Cronkite News has moved to a new home at Use this site to search archives from 2011 to May 2015. You can search the new site for current stories.

Lawmaker hopes to bring Obama’s free community college plan to Arizona

Email this story
Print this story

PHOENIX – With President Barack Obama proposing free community college in his State of the Union and proposed budget, a state lawmaker says Arizona should start laying the groundwork now.

Rep. Reginald Bolding, D-Phoenix, authored a bill that would provide two years of free community college tuition to state residents who maintain a grade-point average of 2.5 on a 4.0 scale.

The provisions would only apply if the federal government covers 75 percent of the cost. The state would be responsible for the remaining 25 percent.

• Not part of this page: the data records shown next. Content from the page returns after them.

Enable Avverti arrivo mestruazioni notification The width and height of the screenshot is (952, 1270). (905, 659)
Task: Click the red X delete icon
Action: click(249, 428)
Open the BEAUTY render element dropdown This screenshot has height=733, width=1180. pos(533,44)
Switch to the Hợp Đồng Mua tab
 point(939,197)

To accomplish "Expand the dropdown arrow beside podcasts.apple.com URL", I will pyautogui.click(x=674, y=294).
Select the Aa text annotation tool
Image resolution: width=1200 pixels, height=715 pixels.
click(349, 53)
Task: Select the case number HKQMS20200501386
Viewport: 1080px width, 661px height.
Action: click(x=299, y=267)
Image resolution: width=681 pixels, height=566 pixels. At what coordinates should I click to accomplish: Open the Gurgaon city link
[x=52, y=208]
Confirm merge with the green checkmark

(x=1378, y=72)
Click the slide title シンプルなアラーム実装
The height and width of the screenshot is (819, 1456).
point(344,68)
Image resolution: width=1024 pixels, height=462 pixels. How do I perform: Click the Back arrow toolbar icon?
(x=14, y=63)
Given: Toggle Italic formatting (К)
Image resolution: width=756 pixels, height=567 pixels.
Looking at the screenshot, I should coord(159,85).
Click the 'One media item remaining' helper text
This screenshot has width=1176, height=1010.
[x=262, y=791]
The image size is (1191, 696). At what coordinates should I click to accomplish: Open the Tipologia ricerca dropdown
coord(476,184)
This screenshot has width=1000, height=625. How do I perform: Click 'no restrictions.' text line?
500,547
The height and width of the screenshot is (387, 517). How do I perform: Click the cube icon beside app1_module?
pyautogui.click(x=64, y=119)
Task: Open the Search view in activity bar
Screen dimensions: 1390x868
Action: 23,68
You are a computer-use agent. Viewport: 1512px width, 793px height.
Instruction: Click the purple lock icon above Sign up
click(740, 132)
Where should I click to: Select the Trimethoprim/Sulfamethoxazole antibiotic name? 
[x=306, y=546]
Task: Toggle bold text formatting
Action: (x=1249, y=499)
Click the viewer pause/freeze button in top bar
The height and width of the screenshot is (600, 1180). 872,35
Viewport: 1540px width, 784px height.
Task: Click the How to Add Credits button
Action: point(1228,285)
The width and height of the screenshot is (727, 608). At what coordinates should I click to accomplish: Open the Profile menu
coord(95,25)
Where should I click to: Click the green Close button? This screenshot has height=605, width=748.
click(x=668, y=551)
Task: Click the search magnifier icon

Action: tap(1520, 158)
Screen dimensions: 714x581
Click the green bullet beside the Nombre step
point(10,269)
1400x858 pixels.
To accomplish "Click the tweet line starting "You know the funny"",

“In Arizona we have the ability to be trendsetters,” Bolding said. “This gives Arizona an opportunity to really say that we want to invest in our kids and invest in our future long-term.”

His bill, HB 2487, had yet to be assigned to a committee.

The White House touts Obama’s plan as benefiting up to 9 million students nationally and saving each up to $3,800 in tuition a year.

“We’re looking at a whole new group of individuals who are now inspired to continue their education,” Bolding said.

A year’s worth of full-time tuition at Mesa Community College is $2,016, while the annual cost of full-time tuition at Mohave Community College is $1,920.

On a recent weekday at Phoenix College, student Yanneth Arizpe said free tuition for two years would be “something less to worry about.” She works 40 hour a week to pay the bills, including a monthly payment plan for her tuition.

“It would be really great, honestly,” she said.

Arizpe said she plans to eventually study mechanical engineering at Arizona State University but chose to start at Phoenix College to save money while taking general classes.

“It makes it a little bit more affordable, but it’s still pretty expensive,” she said.

Zach Cassaro, a senior at Queen Creek High School, said he expects to have to work part-time to attend Mesa Community College in the fall. His biggest fear about higher education: paying for it.

“Not having your parents help you and having to make all your own money for your own college is pretty tough when you have to work a minimum wage job,” he said.

Pearl Chang Esau, president and chief executive officer of Expect More Arizona, said parents and students often raise concerns about tuition and financial aid when her education-advocacy group makes presentations in schools.

“Tuition is a key barrier,” she said.

While not offering an opinion on free community college tuition, Esau said she likes that Obama’s plan focuses on the importance of higher education.

“High school can no longer be the finish line for any child,” she said.

Jonathan Butcher, education director for the Goldwater Institute, an independent group that advocates for limited government, said the price tag for offering free tuition is cause for concern with the state budget facing a deficit.

“Something like this would be a challenge for state taxpayers,” he said.

Butcher said the Legislature’s focus should be on the K-12 education needed to prepare students for higher education.

But Bolding said Arizona’s economy would benefit from expanding access to higher education.

“Recognizing the challenges that kids have in particular communities, and specifically those communities that are low-income, inspired me to run the bill,” he said.